**Consignes**
1 > Reproduisez sous forme de liste JSON de chaînes les lignes des données allant de celle qui contient "Task: Toggle bold formatting" à celle qui contient "Viewport: 544px width, 499px height.", bornes comprises, avec une chaîne par ligne et sans les lignes vides. Laissez les images de côté.
2 > Rédigez la suite du passage sur les conclusions du comité concernant la grève d'Ashulia, à partir de sa dernière phrase.

**Passage fourni**
╔══
D. Conclusions du comité

D. Conclusions du comité
  1. 278. Le comité note que ce cas concerne des allégations de violations graves des droits de liberté syndicale par le gouvernement, en particulier par l’action des forces de police à la suite d’une grève dans des usines de confection à Ashulia en décembre 2016, y compris la détention arbitraire de dirigeants syndicaux et de militants, des menaces de mort proférées et des violences physiques infligées au cours de la détention, de fausses accusations pénales, la surveillance de syndicalistes, l’intimidation et l’ingérence dans les activités syndicales. Les organisations plaignantes allèguent également un recours excessif aux forces de police lors d’une manifestation pacifique en décembre 2018 et janvier 2019.
  2. 279. En ce qui concerne les allégations de poursuites pénales illégitimement engagées contre des centaines de travailleurs nommément désignés ou dont les noms ne sont pas connus à la suite de la grève de 2016 à Ashulia, précédemment examinées dans ce cas, le comité croit comprendre, d’après les informations fournies par le gouvernement que, sur les 10 plaintes initialement déposées contre des centaines de travailleurs nommément désignés ou dont les noms ne sont pas connus, 8 ont été rejetées faute de preuves, et 2 plaintes contre 20 personnes nommément désignées et environ 110 personnes dont les noms ne sont pas connus sont actuellement en instance devant les tribunaux pour vandalisme, pillage et destruction de biens. Les audiences dans ces deux dernières affaires sont prévues pour octobre 2020. Rappelant que le comité a signalé le danger que représentent pour le libre exercice des droits syndicaux des inculpations prononcées à l’encontre de représentants de travailleurs dans le cadre d’activités liées à la défense des intérêts de leurs mandants [voir Compilation des décisions du Comité de la liberté syndicale, sixième édition, 2018, paragr. 154], le comité veut croire que les deux procédures restantes seront conclues sans autre délai et prie le gouvernement de le tenir informé de leur issue.
╚══
Éléments du jeu de données
╔══
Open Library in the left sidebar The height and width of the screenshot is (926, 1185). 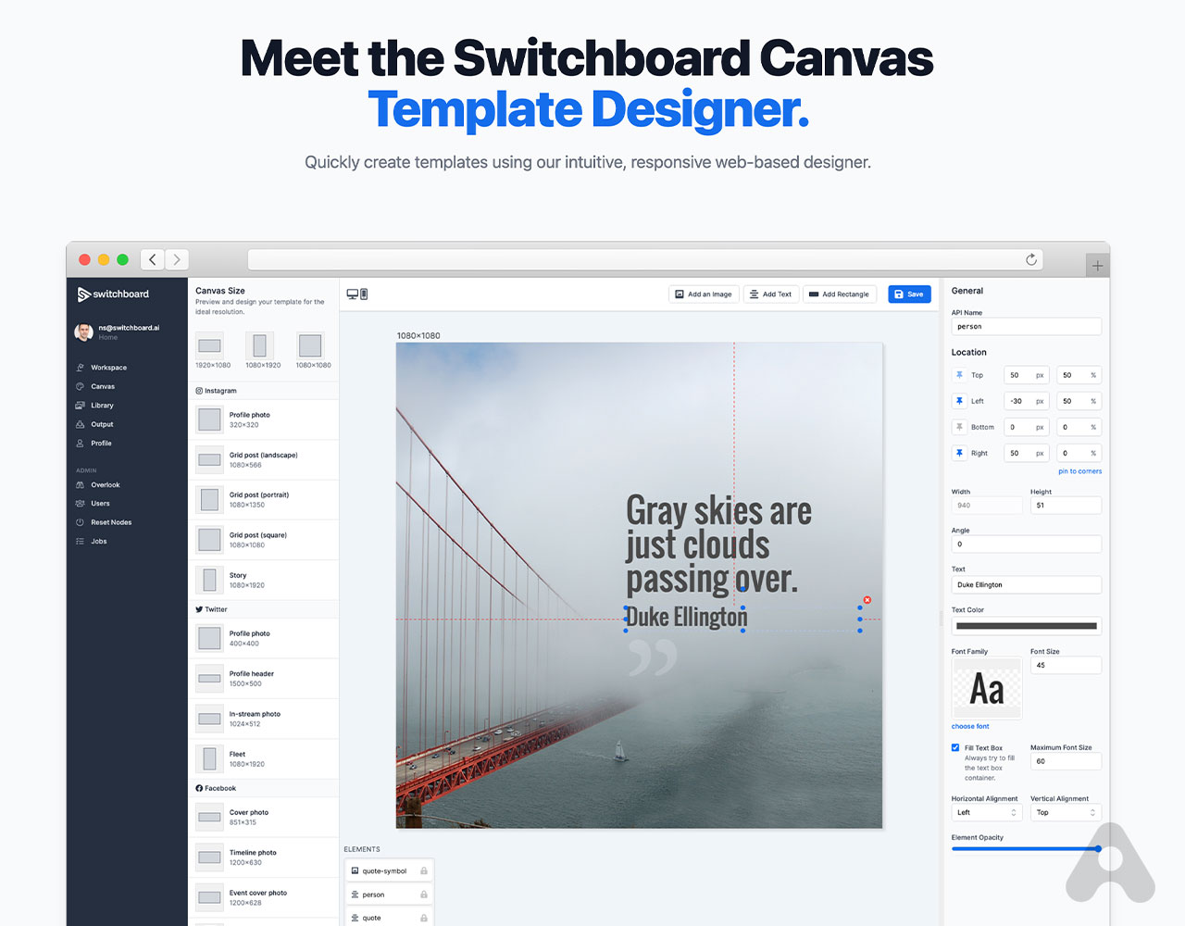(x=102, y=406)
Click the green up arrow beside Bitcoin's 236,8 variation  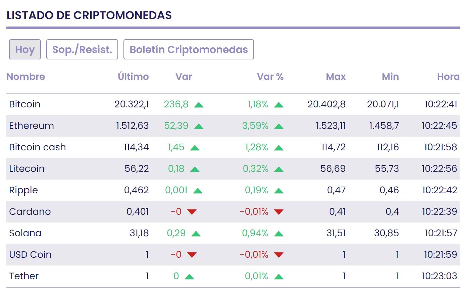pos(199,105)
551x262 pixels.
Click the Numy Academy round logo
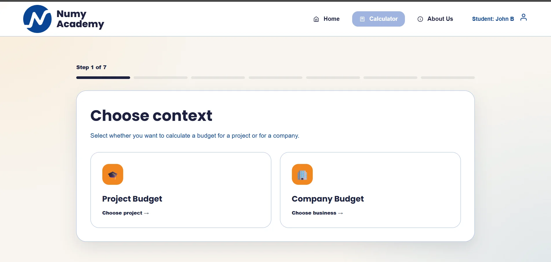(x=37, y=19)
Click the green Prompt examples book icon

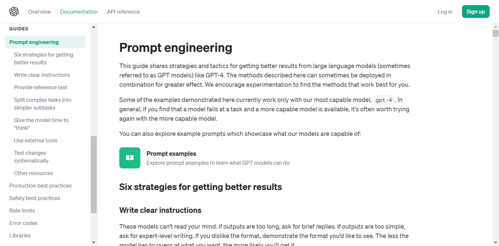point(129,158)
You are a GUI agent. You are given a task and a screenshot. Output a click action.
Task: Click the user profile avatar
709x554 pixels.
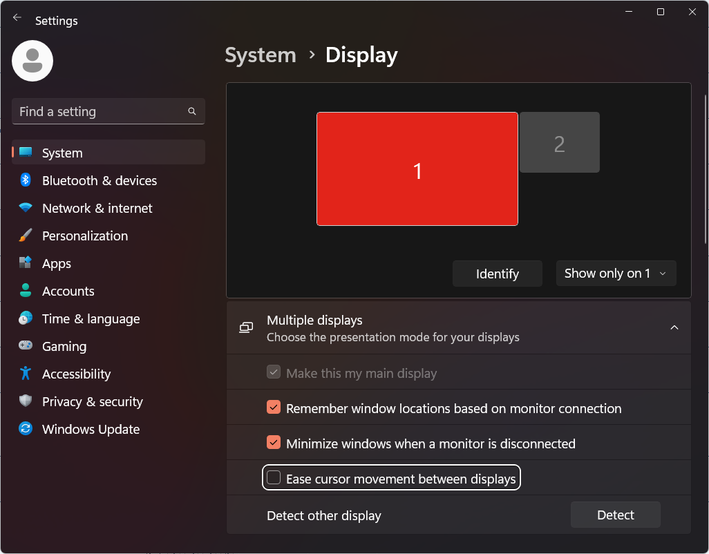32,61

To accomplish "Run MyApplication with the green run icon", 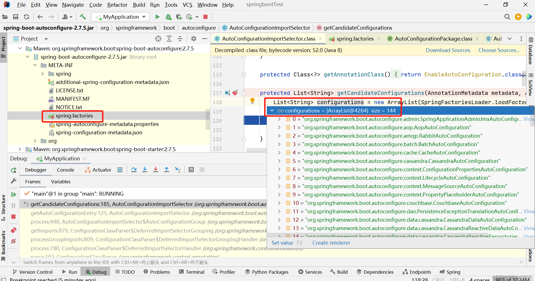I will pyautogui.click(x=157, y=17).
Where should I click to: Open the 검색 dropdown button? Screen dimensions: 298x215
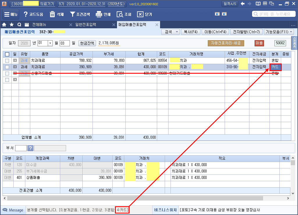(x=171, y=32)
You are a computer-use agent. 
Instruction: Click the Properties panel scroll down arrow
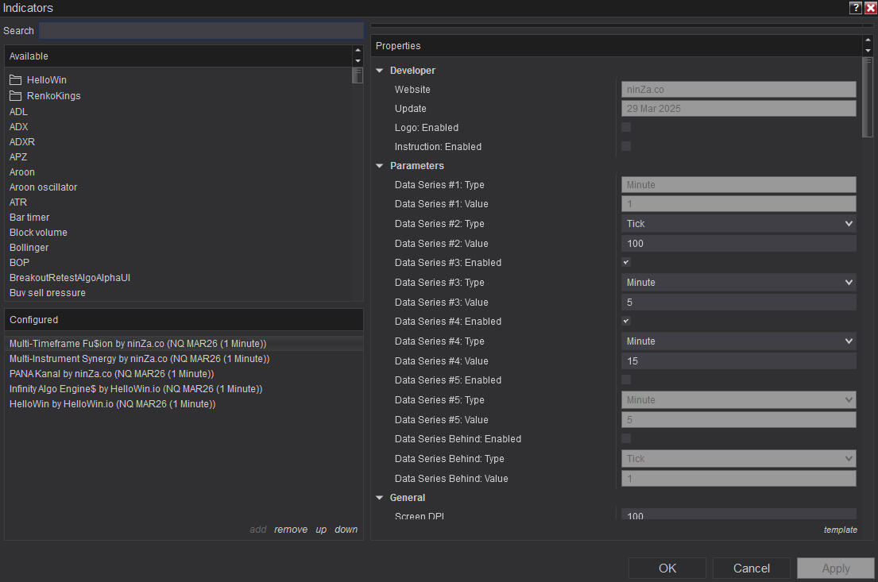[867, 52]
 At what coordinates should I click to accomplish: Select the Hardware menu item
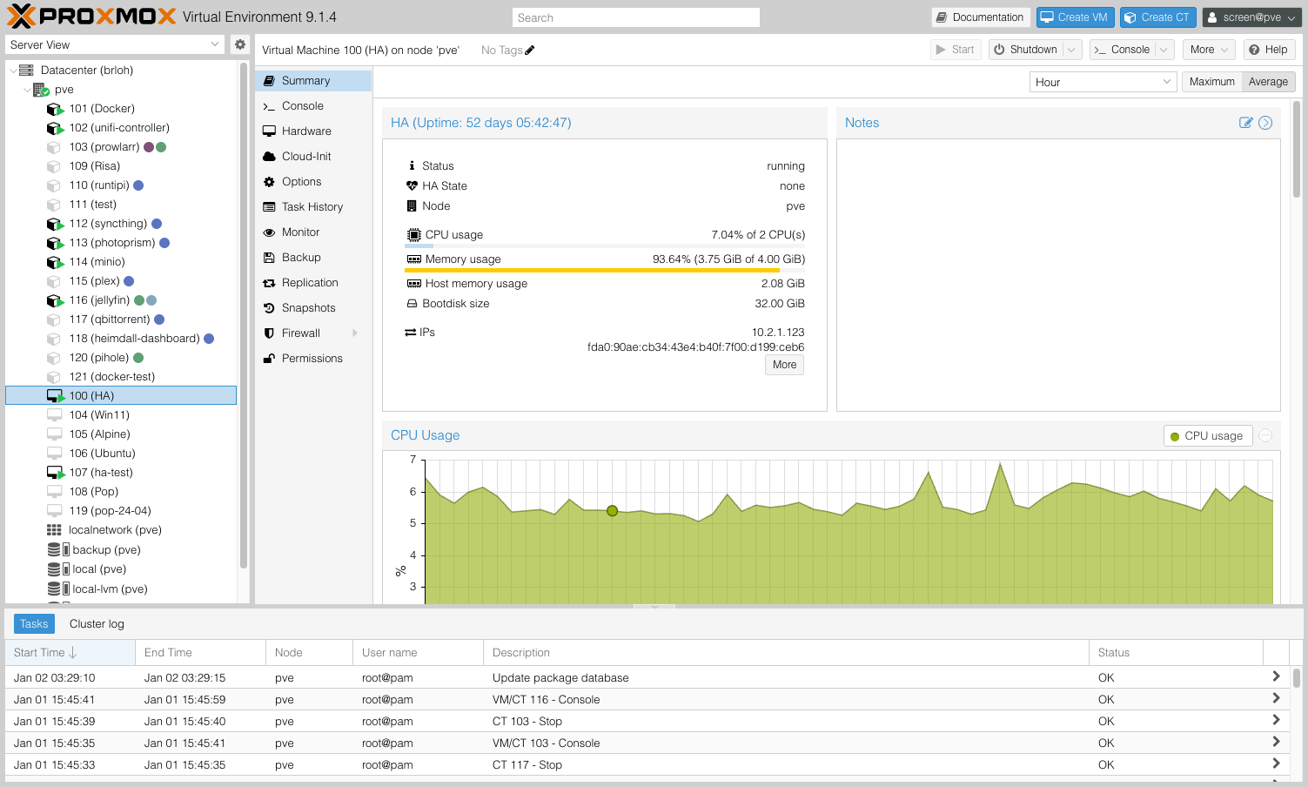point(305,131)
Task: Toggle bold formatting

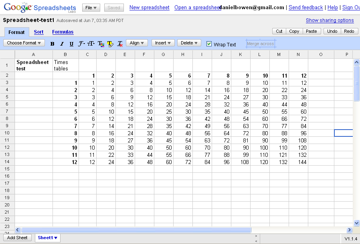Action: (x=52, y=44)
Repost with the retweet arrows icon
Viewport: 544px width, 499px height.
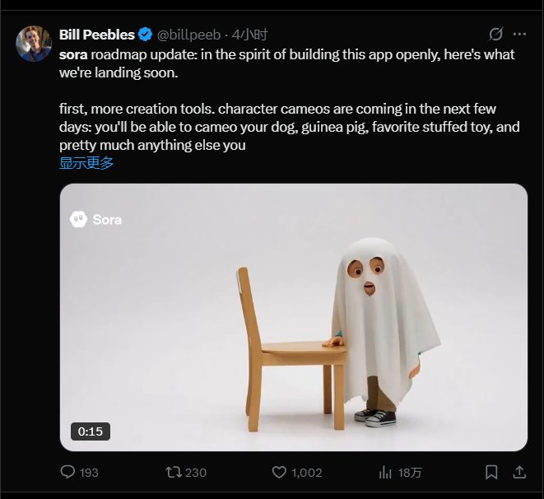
╚══
╔══
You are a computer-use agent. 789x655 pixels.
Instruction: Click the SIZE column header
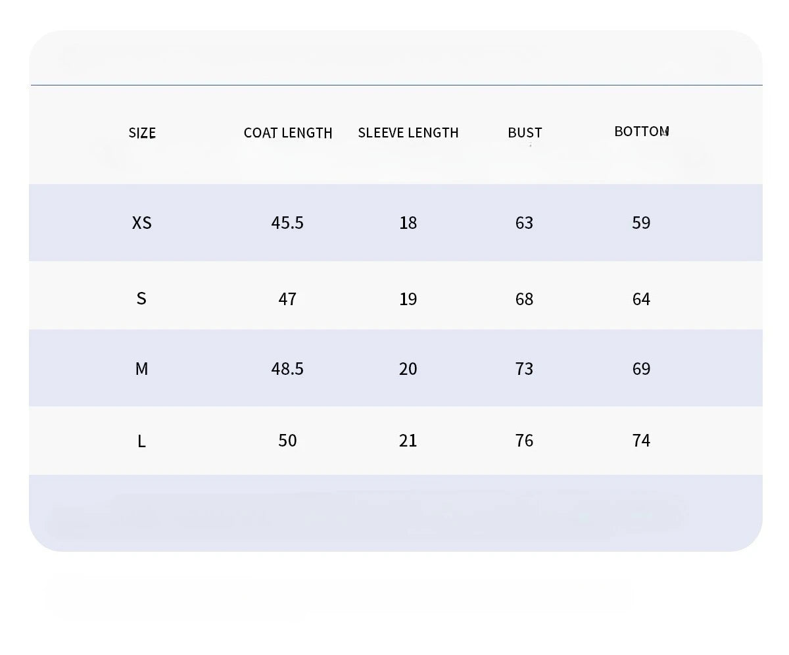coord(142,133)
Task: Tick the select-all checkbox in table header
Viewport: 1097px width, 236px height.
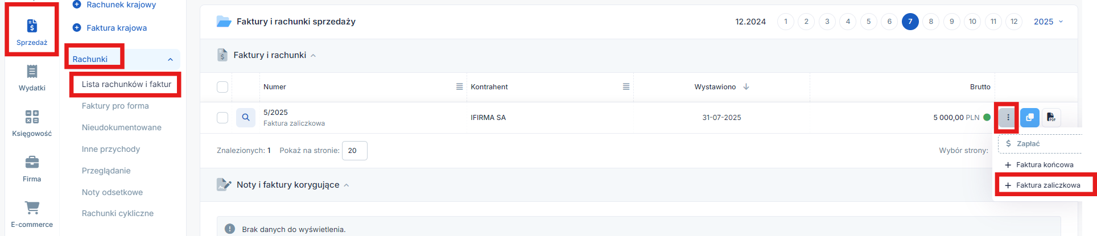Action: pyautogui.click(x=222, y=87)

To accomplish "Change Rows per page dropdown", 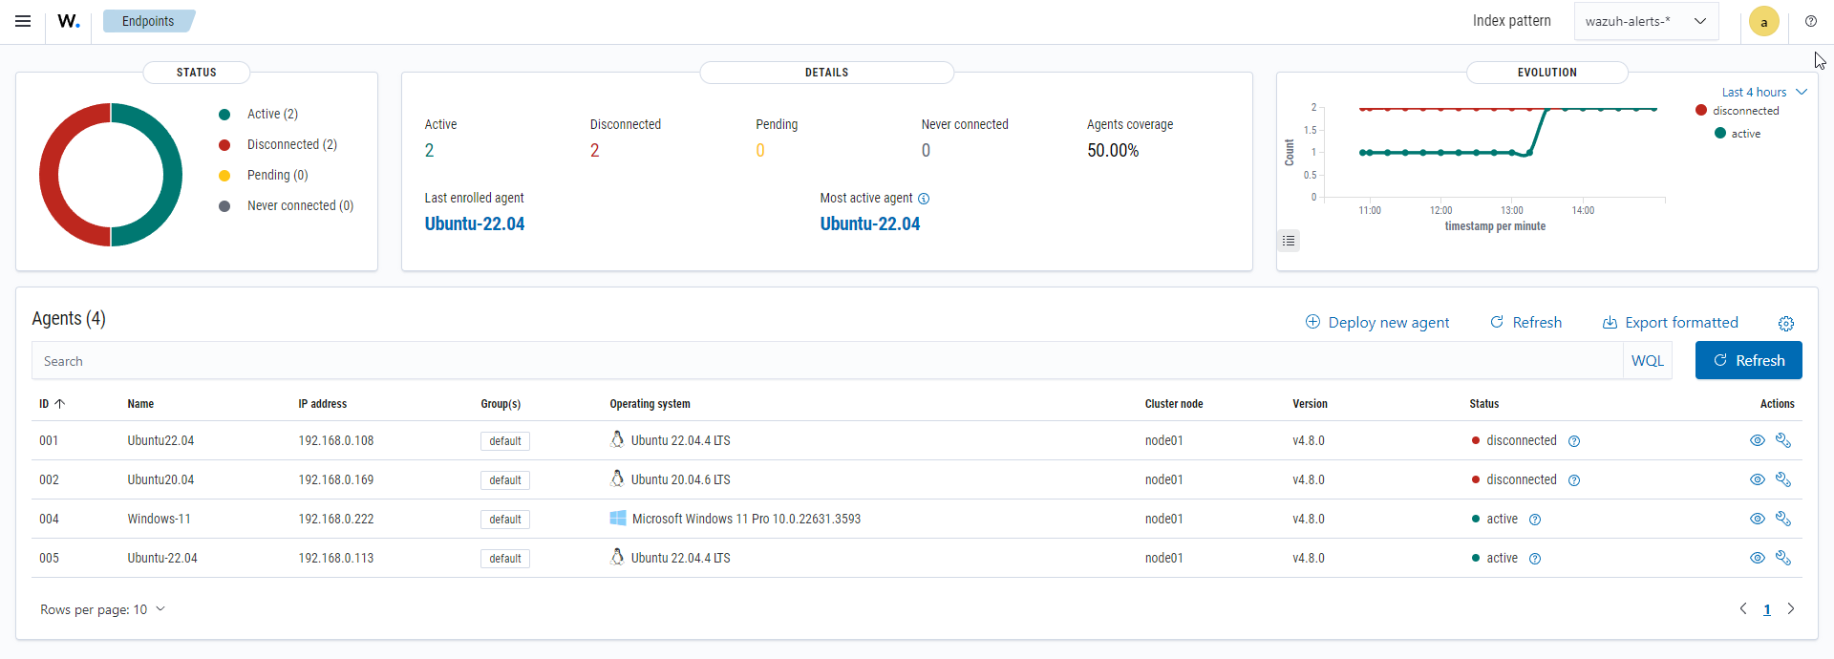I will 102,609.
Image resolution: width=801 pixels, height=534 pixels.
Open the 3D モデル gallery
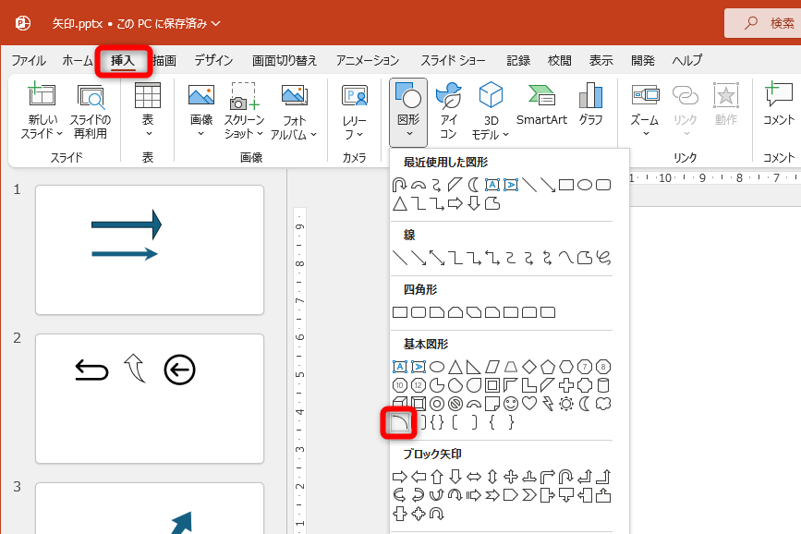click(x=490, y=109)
╚══
╔══
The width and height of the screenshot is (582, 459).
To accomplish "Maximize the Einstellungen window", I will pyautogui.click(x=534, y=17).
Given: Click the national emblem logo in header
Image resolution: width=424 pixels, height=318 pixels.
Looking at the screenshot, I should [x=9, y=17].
╚══
**Résultats de l'exercice**
1 >
[
  "Task: Toggle bold formatting",
  "Action: (x=52, y=44)",
  "Repost with the retweet arrows icon",
  "Viewport: 544px width, 499px height."
]

2 >
  3. 280. En ce qui concerne l’obligation pour la police de rendre des comptes au regard des allégations d’arrestation et de détention arbitraires de syndicalistes à la suite de la grève menée à Ashulia en 2016 [recommandation a)], le comité prend note des informations fournies par le gouvernement sur le nombre de formations, ateliers et cours dispensés aux policiers sur les droits de l’homme et les droits syndicaux jusqu’en 2019 (portant sur des sujets tels que les droits fondamentaux, les droits constitutionnels, les libertés publiques, les opérations antiémeutes, le droit du travail et les droits syndicaux), ainsi que sur les autres mesures préventives, en particulier la publication d’instructions sur les restrictions imposées au harcèlement pendant les conflits sociaux. Il observe également que, d’après les informations fournies à la Commission d’experts pour l’application des conventions et recommandations de 2019 (commission d’experts), des mesures préventives ont été mises en place pour éviter les incidents de violation des libertés publiques, notamment des actions de sensibilisation, des formations et des séminaires sur les droits de l’homme et au travail à l’intention des fonctionnaires de police. Tout en prenant note de l’indication générale du gouvernement selon laquelle tout excès présumé du personnel chargé de l’application des lois fait l’objet d’une enquête en bonne et due forme dans le cadre des procédures juridiques et administratives établies, le comité note que le gouvernement ne donne aucun détail quant aux mesures concrètes prises pour renforcer l’obligation de la police de rendre des comptes en cas de privation arbitraire de liberté. Considérant que les mesures d’arrestation de syndicalistes et de dirigeants d’organisations d’employeurs peuvent créer un climat d’intimidation et de crainte empêchant le déroulement normal des activités syndicales [voir Compilation, paragr. 126], le comité encourage le gouvernement à prendre des mesures concrètes pour renforcer la formation des agents de police, en particulier sur la question des arrestations et des détentions arbitraires de syndicalistes, afin de renforcer l’obligation de rendre des comptes pour toute violation à cet égard, de telle sorte que les syndicalistes ne fassent plus l’objet de mesures arbitraires d’arrestation et de détention. Le comité prie le gouvernement de fournir des informations sur la nature et le contenu de toute formation fournie ou prévue à cet égard.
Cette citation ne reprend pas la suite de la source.